- [Work instructions]: Which lines of the data hold the word "will"? Copy all of them.

'''

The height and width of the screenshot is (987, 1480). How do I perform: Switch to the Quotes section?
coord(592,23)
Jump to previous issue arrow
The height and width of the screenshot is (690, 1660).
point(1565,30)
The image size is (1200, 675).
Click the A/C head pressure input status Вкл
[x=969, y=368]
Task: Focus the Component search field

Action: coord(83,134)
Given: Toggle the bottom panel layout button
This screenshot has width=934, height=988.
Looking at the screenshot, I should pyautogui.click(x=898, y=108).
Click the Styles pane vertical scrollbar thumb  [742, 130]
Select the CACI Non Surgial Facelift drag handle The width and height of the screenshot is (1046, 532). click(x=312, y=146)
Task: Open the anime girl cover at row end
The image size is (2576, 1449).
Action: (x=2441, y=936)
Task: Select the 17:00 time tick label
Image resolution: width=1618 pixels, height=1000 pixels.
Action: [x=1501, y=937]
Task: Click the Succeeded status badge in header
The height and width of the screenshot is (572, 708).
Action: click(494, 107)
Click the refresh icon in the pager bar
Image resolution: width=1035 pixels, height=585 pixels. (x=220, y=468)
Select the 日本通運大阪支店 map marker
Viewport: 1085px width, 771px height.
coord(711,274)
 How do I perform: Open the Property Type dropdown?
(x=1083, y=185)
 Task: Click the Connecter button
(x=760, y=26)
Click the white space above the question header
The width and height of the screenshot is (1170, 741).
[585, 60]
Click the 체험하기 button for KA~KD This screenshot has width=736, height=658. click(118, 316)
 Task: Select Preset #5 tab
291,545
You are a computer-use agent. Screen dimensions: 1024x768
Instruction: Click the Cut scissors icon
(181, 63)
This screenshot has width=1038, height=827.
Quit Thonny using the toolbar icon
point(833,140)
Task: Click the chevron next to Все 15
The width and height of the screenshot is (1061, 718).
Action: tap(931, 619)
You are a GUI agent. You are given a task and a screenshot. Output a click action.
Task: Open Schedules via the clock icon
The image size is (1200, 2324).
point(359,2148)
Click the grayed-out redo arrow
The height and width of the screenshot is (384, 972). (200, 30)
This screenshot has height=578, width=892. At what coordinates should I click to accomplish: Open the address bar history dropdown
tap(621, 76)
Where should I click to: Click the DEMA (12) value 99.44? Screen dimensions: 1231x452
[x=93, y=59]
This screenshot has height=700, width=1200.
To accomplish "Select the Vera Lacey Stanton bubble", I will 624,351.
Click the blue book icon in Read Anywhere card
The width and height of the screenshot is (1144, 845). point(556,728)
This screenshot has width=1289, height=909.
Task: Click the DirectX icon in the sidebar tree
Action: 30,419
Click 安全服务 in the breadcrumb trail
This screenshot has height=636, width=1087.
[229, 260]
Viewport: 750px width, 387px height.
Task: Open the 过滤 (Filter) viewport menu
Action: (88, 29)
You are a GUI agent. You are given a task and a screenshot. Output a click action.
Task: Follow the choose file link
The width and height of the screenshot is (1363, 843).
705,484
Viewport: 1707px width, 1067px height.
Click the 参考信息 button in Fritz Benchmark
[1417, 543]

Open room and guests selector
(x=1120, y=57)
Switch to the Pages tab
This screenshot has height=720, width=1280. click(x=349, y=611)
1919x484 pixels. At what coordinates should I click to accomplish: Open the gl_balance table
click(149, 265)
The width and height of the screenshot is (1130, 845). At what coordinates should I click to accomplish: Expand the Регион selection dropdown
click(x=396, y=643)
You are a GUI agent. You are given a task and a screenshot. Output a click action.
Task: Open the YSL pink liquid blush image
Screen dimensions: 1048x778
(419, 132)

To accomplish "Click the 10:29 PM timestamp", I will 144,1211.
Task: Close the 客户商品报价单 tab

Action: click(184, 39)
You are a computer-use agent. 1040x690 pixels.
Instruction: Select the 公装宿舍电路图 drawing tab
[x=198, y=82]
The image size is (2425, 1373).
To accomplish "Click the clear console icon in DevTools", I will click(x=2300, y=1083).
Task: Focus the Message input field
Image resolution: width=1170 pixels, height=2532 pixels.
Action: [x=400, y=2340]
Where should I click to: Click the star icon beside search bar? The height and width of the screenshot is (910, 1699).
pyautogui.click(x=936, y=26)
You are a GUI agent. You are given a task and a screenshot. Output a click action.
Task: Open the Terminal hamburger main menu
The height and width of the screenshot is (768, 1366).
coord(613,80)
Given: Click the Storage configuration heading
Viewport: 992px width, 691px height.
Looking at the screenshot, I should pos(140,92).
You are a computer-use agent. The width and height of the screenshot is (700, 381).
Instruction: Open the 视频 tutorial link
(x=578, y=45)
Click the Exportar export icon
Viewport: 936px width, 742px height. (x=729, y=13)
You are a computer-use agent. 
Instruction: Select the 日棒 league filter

'''

- [Solution to the exercise]:
To accomplish "Select the Vera Lacey Stanton bubble", I will 624,351.
To accomplish "Click the 10:29 PM timestamp", I will 144,1211.
To accomplish "Click the clear console icon in DevTools", I will click(x=2300, y=1083).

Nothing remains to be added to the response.